— start —

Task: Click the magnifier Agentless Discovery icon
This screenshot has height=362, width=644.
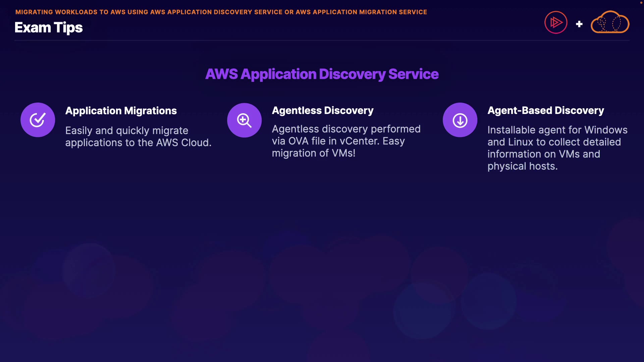Action: coord(244,120)
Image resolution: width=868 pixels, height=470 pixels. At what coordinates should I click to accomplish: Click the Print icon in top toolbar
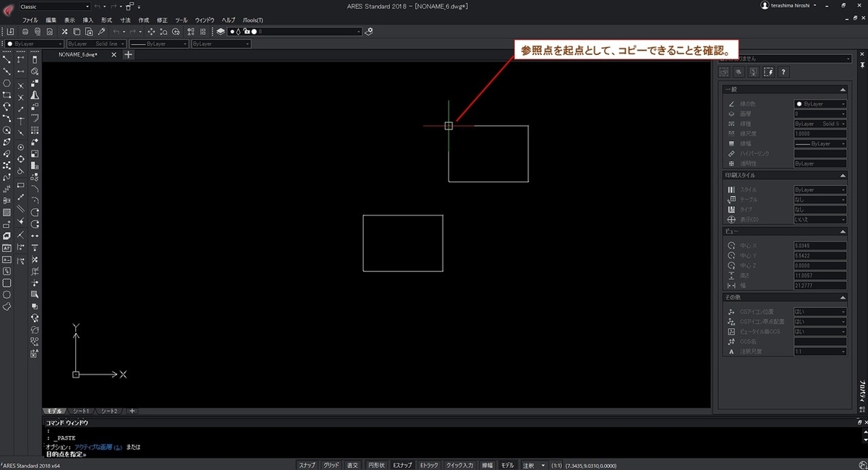(24, 32)
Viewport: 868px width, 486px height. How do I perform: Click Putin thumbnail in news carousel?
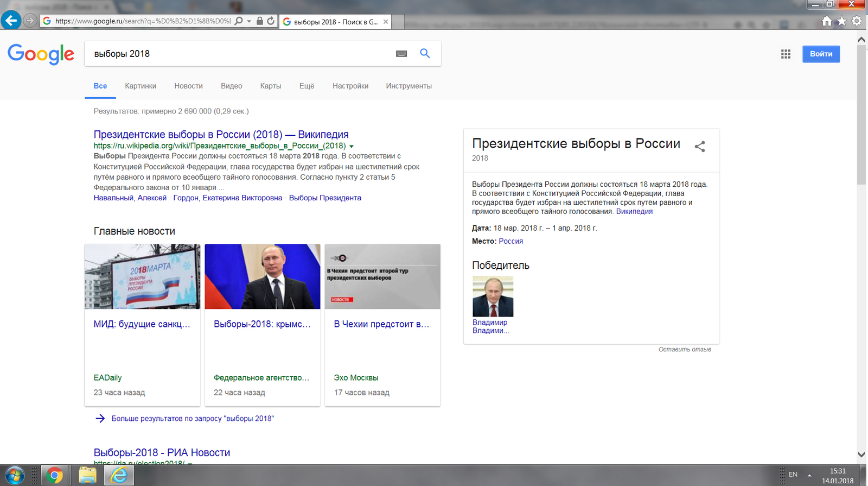click(x=263, y=276)
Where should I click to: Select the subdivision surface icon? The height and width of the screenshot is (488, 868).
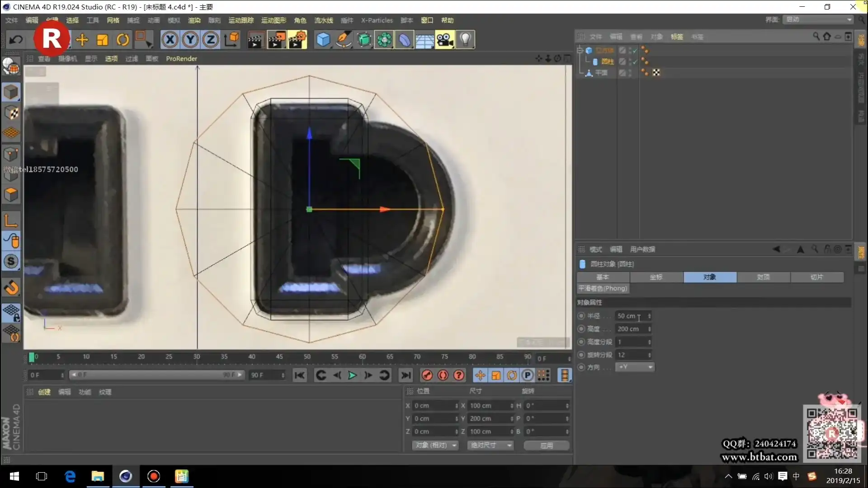(x=364, y=39)
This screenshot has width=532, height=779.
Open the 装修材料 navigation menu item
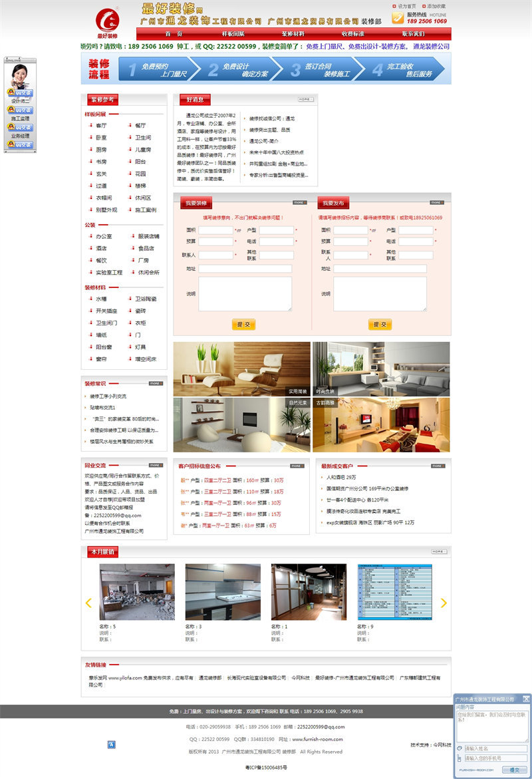[x=293, y=34]
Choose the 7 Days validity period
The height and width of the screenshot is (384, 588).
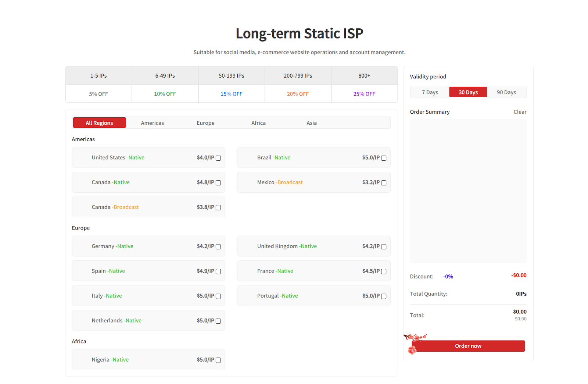coord(430,92)
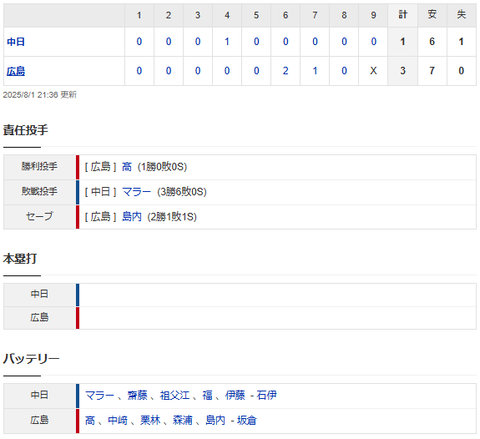The height and width of the screenshot is (439, 480).
Task: Open catcher 坂倉 link in battery row
Action: coord(247,420)
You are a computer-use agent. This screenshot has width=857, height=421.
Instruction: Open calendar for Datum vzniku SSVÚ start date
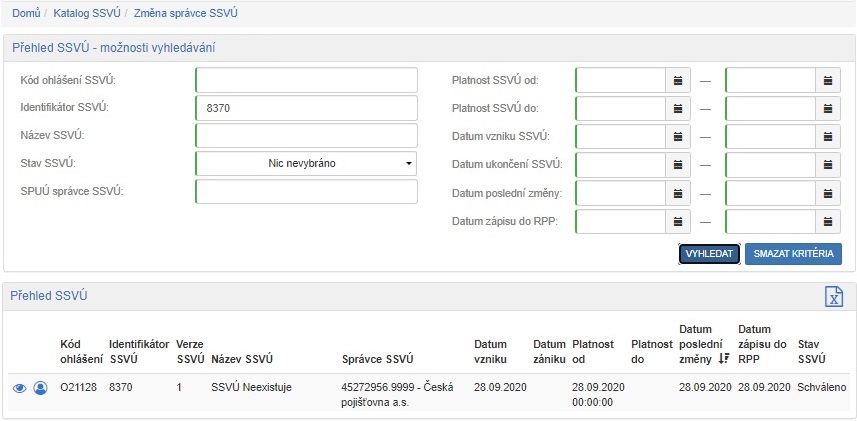[678, 136]
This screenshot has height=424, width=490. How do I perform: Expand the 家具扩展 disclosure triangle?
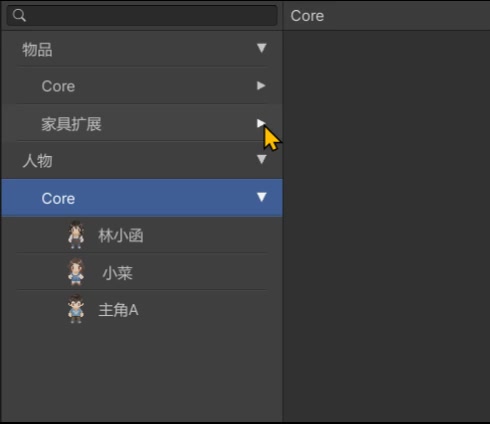(x=261, y=123)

— end —

What is asked »
Repeat all of the entries above word for word, leaving out the pictures.

Complete response »
Task: Click the magnifier Agentless Discovery icon
This screenshot has height=362, width=644.
Action: coord(244,120)
Image resolution: width=868 pixels, height=470 pixels. At what coordinates should I click to accomplish: Click the Print icon in top toolbar
(24, 32)
Viewport: 868px width, 486px height. How do I perform: Click Putin thumbnail in news carousel?
click(x=263, y=276)
Where should I click to: Select the subdivision surface icon? The height and width of the screenshot is (488, 868).
(x=364, y=39)
This screenshot has width=532, height=779.
Open the 装修材料 navigation menu item
[x=293, y=34]
Choose the 7 Days validity period
The height and width of the screenshot is (384, 588).
coord(430,92)
The height and width of the screenshot is (439, 480).
Task: Open catcher 坂倉 link in battery row
Action: coord(247,420)
You are a computer-use agent. This screenshot has width=857, height=421.
Instruction: Open calendar for Datum vzniku SSVÚ start date
[678, 136]
This screenshot has height=424, width=490. How do I perform: Expand the 家具扩展 disclosure triangle?
(x=261, y=123)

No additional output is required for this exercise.